Weitere Bestandteile des Tabakrauches haben einen Effekt auf die Schilddrüsenfunktion

Neben Nikotin enthält der Tabakrauch Stoffe wie Thiocyanat und Hydroxypyridrin. Das Thiocyanat hemmt unter anderem den Jodtransport in die Schilddrüse und fördert dort die Freisetzung von Jod. In der Folge bekommt diese zu wenig Jod, was wiederum zu einem Kropf (vergrößerte Schilddrüse) führen kann. Wenn ohnehin ein Jodmangel besteht, kann das Rauchen diesen somit verstärken. Das Hydroxypyridin hingegen stört die Umwandlung der Schilddrüsenhormone von Thyroxin (Tetrajodthyronin oder T4) zu Trijodthyronin (T3), da es das zuständige Enzym (Dejodase) hemmt. Dieser Mangel an T3 beeinträchtigt unter anderem den Körperstoffwechsel.

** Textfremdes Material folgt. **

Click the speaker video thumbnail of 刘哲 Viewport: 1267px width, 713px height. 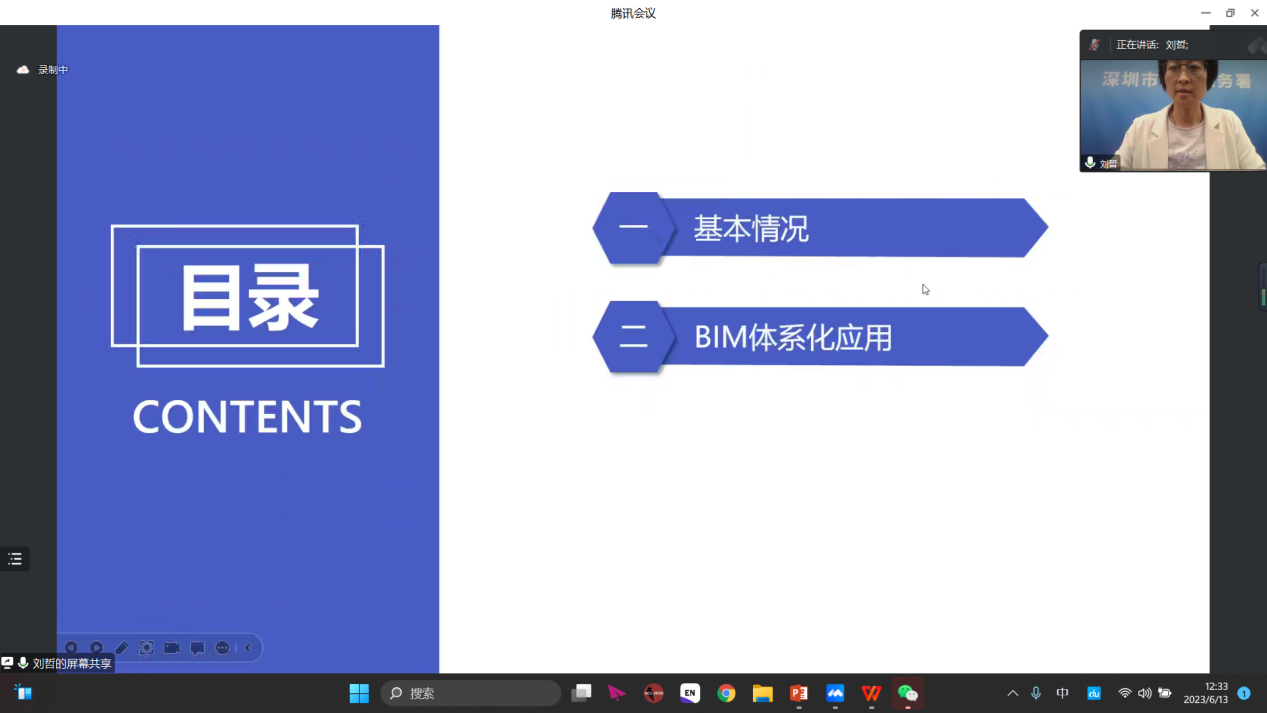[x=1173, y=115]
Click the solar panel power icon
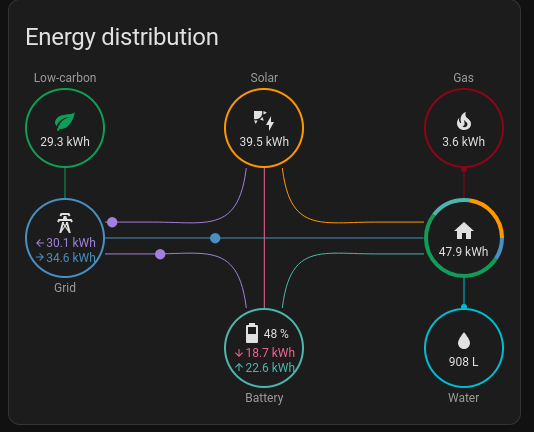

Rauchen beeinflusst auch die gesunde Schilddrüse

Bei Menschen mit gesunder Schilddrüse lässt sich ein leichter Anstieg der Schilddrüsenhormone T4 und T3, wahrscheinlich durch eine Nikotin-bedingte Stimulation des Nervensystems, beobachten. Ebenso sind die Werte des Thyreoidea stimulierenden Hormon (TSH) bei Rauchern niedriger. Diese Einflüsse des Rauchens stellen allerdings zunächst keinen Hinweis auf grundlegende Störungen der Schilddrüse dar. Kinder aus Raucherhaushalten sind ebenfalls von diesen Effekten betroffen.

Quellen:

  1. Ferrari S.M. et al. (2017) Environmental Issues in Thyroid Diseases. Front. Endocrinol. 8: 50
  2. Weltstudie – jeder siebte Deutsche stirbt am Rauchen. SpringerMedizin.de - Update Allgemeinmedizin, 19.04.2017,URL: www.springermedizin.de
  3. Kapoor D., Jones T.H. (2005) Smoking and hormones in health and endocrine disorders. European Journal of Endocrinology; 152: 491–499. URL: http://eje-online.org/content/152/4/491.full.pdf
  4. Eckstein A, Esser J. (2010) Endokrine Orbitopathie. Internist; 51: 584–595.